Return the entries from the line containing "April 2020 (764, 906)" through the line containing "Website (325, 876)", including both of those lines, reproduced without any change.

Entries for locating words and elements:
# # # #

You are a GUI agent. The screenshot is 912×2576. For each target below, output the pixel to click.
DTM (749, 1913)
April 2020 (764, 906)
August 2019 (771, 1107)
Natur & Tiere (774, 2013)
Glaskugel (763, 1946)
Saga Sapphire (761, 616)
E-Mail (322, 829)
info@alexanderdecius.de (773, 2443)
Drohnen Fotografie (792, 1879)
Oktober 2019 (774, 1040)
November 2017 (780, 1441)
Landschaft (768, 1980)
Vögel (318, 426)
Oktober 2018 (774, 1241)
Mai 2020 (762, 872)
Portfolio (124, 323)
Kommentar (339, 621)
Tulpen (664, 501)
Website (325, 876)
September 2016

# # # #

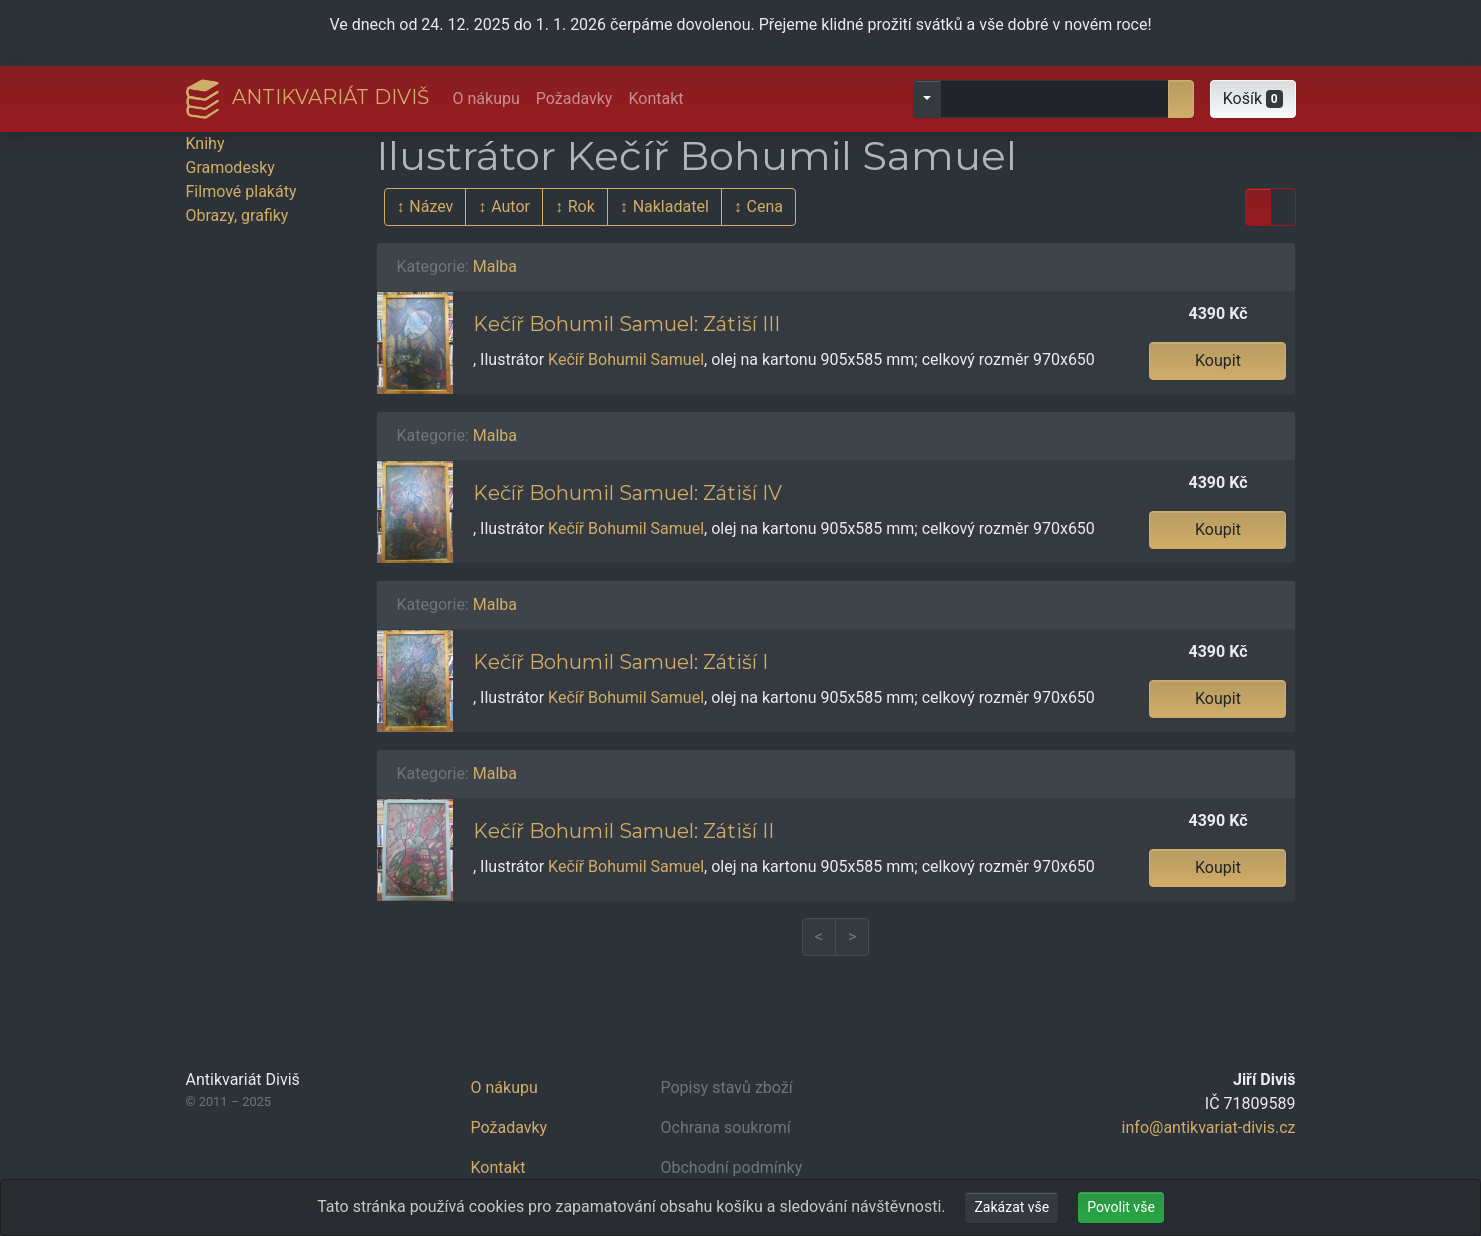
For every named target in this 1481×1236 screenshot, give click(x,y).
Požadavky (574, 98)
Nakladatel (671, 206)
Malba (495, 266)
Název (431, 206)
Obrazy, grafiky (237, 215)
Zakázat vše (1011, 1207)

# # # #

• PROBLEM SOLUTION:
April 2020 (764, 906)
August 2019 (771, 1107)
Natur & Tiere (774, 2013)
Glaskugel (763, 1946)
Saga Sapphire (761, 616)
E-Mail (322, 829)
info@alexanderdecius.de (773, 2443)
Drohnen Fotografie (792, 1879)
Oktober 2019 (774, 1040)
November 2017 (780, 1441)
Landschaft (768, 1980)
Vögel (318, 426)
Oktober 2018 (774, 1241)
Mai 2020 (762, 872)
Portfolio (124, 323)
Kommentar (339, 621)
Tulpen (664, 501)
Website (325, 876)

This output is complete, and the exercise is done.